## What the exercise asks
Does each statement below agree with the passage on cortical surface reconstruction? For each, answer yes or no and quote the exact words of the passage that decide it. (a) The bridge across the banks of a sulcus and the hole in the wall of a gyrus are topologically equivalent. (b) An accurate topology correction procedure can resolve both of these defects in the same way. (c) In the right-hand drawing, the deformable surface is shown in black.

[Page excerpt]

Previous work in cortical surface reconstruction had focused on topological accuracy by deforming a surface with a known topology to lie at the specified interface in the imaging data (e.g. either gray/white or pial) (MacDonald, 1998; MacDonald et al., 1994,2000). The issue with these models is the difficulty of generating surfaces that accurately follow the entire boundary of interest, as illustrated in Fig. 1. The left-hand image exhibits typical topological defects: a bridge across the banks of a sulcus and a hole in the wall of a gyrus. These are topologically equivalent, but any accurate topology correction procedure must resolve them differently—cutting the handle and filling the hole. The right-hand drawing demonstrates the difficulty of using a topologically-constrained deformable surface to accurately model the entire cortex. The deformable surface (shown in red) is typically driven by an energy functional designed to move it towards the true surface (a portion of which is shown in black). The cortex contains many deep folds with narrow openings, such as the one indicated by the blue arrow. It is exceedingly difficult to design an energy functional that will push enough surface area through this type of narrow opening then move it away from the (true) black surface that lies near the opening and across the sulcus to the un-modeled surface on the other side.

Fig. 1.

Fig. 1

Left: examples of two geometrically different topological defects that are topologically equivalent: a handle that bridges a sulcus, and a hole in the bank of a gyrus. Right: a graphical example of the difficulty of using surface deformation techniques to model the cortical surface. Typically we want a smooth surface, but much of the cortical surface is buried deep inside folds forcing surfaces to pass through regions (indicated by the blue arrow) where the evolving surface has to bunch up to get enough surface area inside the fold to model the surface. Another problem is finding energy terms that will draw the surface into the deep fissure, and away from the narrow opening, which also means pulling it away from the true cortical surface to traverse the sulcal opening and arrive at the boundary on the other side.

[/Page excerpt]
[Supplied entries]

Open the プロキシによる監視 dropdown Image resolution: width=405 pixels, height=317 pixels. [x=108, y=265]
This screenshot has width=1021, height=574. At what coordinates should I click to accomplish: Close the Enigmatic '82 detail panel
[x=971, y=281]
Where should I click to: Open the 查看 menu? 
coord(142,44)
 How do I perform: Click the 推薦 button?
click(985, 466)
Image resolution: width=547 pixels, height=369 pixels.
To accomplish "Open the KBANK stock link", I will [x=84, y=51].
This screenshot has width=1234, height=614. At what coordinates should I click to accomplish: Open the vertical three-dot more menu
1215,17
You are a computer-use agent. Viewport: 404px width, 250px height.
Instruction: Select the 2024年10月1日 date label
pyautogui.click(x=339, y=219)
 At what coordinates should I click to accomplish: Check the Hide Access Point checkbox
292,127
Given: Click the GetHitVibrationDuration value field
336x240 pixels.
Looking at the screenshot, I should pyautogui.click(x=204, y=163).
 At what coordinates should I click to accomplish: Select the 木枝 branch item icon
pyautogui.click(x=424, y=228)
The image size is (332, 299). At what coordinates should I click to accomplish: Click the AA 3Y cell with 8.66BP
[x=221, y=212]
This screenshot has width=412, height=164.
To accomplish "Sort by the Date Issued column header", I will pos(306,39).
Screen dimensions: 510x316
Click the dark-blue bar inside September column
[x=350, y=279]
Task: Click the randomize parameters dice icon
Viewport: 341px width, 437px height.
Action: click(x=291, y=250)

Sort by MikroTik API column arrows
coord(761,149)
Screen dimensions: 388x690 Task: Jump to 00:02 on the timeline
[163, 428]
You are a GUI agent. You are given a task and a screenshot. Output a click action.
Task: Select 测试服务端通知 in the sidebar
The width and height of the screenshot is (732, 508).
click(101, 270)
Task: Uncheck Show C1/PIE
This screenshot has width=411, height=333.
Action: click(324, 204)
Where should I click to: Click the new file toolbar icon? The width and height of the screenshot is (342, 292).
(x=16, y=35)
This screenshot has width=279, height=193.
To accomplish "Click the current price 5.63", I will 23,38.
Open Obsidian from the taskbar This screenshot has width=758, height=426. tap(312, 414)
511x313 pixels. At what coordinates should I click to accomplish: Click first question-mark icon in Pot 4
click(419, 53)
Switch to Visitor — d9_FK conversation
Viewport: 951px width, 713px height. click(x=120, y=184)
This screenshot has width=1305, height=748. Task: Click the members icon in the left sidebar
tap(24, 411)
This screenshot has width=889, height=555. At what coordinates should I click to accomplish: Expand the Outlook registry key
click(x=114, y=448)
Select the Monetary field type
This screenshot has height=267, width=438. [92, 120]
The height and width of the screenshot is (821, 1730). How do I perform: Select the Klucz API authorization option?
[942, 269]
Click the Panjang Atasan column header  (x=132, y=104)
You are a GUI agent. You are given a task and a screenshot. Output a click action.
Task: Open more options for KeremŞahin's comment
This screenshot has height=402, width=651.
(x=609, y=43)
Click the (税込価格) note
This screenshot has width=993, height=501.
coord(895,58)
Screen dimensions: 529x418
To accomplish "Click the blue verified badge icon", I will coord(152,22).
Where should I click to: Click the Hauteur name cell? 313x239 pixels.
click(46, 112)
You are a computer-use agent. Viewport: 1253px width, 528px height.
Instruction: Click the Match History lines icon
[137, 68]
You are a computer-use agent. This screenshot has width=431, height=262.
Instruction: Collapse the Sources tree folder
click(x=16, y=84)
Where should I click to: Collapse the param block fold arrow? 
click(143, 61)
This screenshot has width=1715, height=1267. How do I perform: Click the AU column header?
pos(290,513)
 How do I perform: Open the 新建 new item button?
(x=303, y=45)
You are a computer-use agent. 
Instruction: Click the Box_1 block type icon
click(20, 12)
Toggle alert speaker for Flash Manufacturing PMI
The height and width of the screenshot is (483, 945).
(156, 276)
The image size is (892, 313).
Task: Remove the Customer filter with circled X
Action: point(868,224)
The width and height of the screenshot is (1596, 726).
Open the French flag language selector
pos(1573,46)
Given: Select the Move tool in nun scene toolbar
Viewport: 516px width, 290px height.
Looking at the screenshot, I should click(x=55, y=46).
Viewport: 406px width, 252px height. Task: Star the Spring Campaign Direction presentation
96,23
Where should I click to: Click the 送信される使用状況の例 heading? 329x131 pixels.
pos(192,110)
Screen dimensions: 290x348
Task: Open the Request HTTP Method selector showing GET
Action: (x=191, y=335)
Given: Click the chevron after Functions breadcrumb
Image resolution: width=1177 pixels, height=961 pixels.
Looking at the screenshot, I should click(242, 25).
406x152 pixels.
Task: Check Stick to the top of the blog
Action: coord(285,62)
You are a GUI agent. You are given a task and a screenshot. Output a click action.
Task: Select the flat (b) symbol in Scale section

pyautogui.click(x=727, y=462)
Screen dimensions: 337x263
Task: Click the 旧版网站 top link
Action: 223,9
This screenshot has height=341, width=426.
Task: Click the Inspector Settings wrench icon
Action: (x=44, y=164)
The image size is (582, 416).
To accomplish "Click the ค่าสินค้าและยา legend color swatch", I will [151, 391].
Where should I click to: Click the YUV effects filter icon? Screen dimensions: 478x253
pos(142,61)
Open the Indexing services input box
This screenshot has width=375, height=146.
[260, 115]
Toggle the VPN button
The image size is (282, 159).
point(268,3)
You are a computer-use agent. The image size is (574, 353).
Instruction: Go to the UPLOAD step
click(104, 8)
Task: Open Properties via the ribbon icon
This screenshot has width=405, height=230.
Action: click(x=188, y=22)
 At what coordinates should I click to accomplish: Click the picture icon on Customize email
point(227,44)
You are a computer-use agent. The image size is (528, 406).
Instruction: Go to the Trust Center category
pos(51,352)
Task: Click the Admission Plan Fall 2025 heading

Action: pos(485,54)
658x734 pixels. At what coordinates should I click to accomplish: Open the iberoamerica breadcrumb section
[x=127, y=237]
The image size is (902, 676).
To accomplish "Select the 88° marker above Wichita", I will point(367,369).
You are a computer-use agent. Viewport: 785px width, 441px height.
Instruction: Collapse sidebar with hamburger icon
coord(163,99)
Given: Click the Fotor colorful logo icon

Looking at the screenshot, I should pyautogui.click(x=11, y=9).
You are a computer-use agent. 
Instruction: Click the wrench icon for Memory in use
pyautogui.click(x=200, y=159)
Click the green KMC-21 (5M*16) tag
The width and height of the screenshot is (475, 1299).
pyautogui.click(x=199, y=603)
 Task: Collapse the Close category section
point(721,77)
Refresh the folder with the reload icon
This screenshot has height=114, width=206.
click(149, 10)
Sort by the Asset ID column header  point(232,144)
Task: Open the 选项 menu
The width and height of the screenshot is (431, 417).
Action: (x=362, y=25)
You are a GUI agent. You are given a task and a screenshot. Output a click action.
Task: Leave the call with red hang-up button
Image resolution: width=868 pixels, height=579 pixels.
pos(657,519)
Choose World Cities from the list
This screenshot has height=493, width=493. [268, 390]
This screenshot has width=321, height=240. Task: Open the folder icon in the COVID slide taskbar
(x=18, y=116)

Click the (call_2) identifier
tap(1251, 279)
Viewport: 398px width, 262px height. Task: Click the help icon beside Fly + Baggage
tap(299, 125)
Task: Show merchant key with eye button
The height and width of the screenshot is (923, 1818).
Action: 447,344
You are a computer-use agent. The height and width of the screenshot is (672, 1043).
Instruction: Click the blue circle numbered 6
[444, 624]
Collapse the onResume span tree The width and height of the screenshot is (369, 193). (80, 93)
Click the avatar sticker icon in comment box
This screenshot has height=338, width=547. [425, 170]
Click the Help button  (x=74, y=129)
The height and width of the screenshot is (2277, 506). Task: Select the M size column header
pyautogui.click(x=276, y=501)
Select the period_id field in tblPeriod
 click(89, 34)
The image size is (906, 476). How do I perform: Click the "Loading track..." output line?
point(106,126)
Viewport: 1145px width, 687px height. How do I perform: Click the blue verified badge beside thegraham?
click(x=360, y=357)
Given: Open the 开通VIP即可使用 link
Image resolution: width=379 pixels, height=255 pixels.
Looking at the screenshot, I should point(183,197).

[/Supplied entries]

## Output below
(a) Yes: "These are topologically equivalent"
(b) No: "any accurate topology correction procedure must resolve them differently—cutting the handle and filling the hole"
(c) No: "The deformable surface (shown in red)"